Reproduce verbatim the part of the items below that opens with the line containing "The width and" and closes with the line containing "coord(12,46)", both lines included. Omit the pictures from your answer.

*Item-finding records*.

******************************

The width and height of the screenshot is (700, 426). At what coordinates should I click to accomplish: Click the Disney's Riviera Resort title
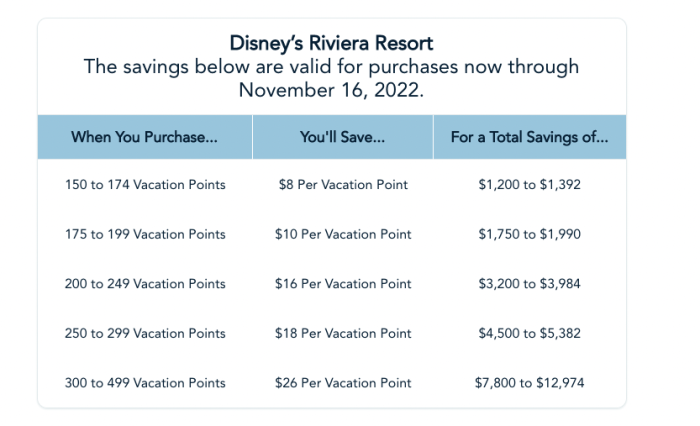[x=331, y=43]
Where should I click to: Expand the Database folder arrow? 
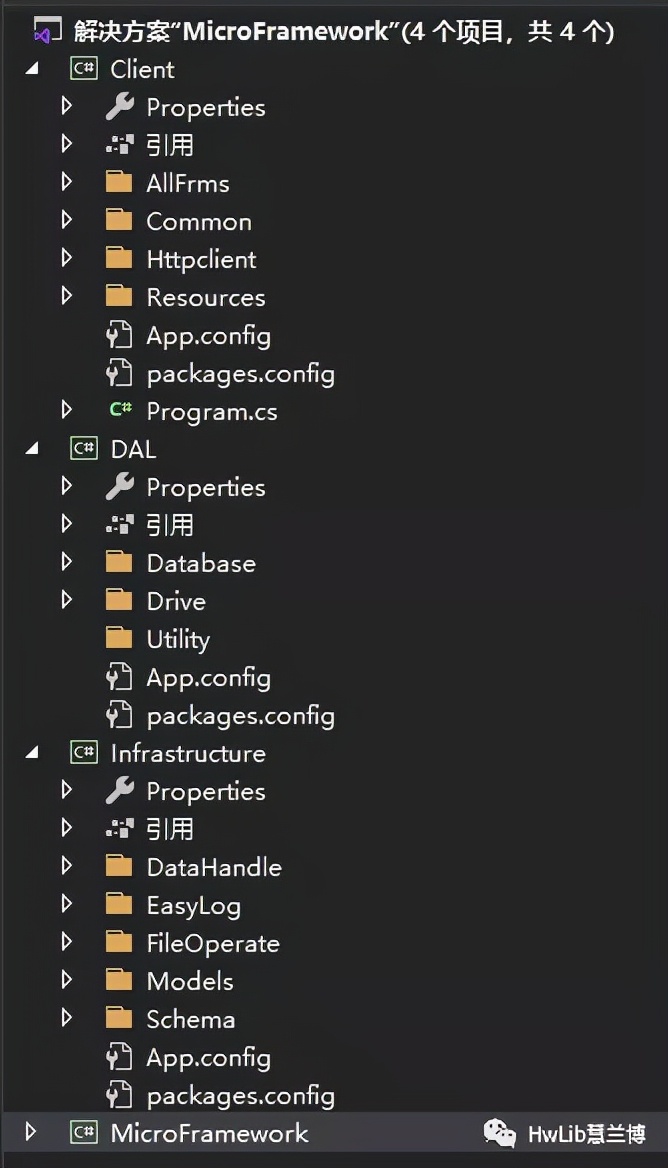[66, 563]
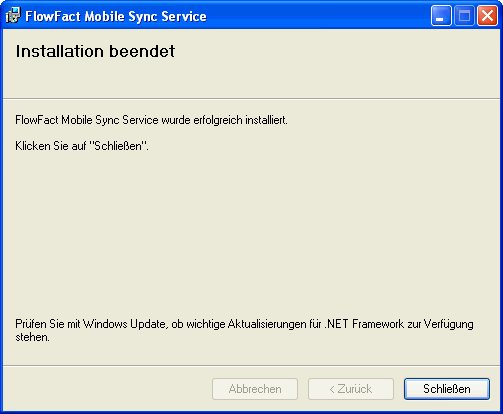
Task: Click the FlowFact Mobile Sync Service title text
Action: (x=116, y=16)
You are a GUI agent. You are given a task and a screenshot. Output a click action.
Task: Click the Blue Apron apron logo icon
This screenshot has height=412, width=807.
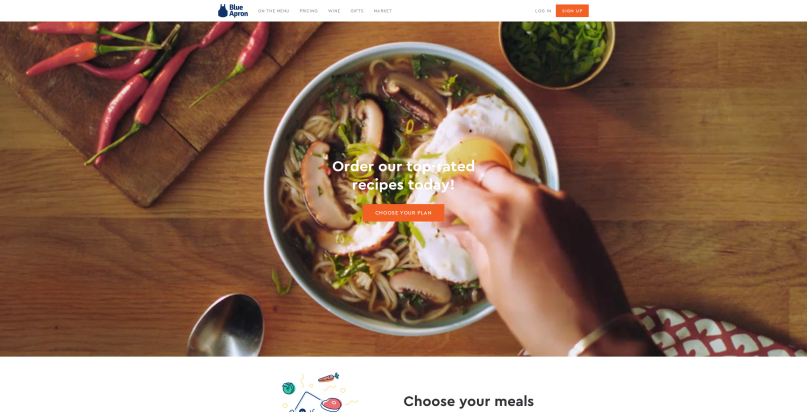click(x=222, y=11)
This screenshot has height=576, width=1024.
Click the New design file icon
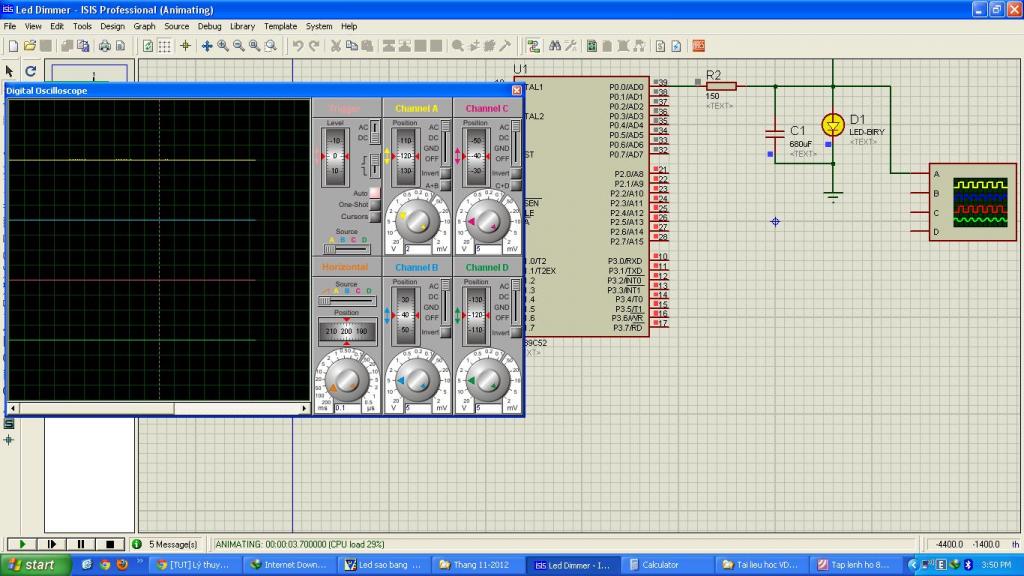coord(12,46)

******************************

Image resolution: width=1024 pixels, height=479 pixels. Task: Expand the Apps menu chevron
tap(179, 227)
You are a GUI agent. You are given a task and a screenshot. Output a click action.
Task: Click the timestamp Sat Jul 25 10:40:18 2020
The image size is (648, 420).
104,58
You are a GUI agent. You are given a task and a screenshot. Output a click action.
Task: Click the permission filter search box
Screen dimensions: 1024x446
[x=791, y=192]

******************************

*EXERCISE RESPONSE*.
The width and height of the screenshot is (700, 426). At what coordinates should I click to accomplish: Click the Disney's Riviera Resort title
[x=331, y=43]
Where should I click to: Expand the Database folder arrow? 
[66, 563]
Task: Click the FlowFact Mobile Sync Service title text
Action: (x=116, y=16)
You are a GUI agent. You are given a task and a screenshot. Output a click action.
Task: Click the Blue Apron apron logo icon
This screenshot has height=412, width=807.
click(x=222, y=11)
This screenshot has height=576, width=1024.
Click the New design file icon
coord(12,46)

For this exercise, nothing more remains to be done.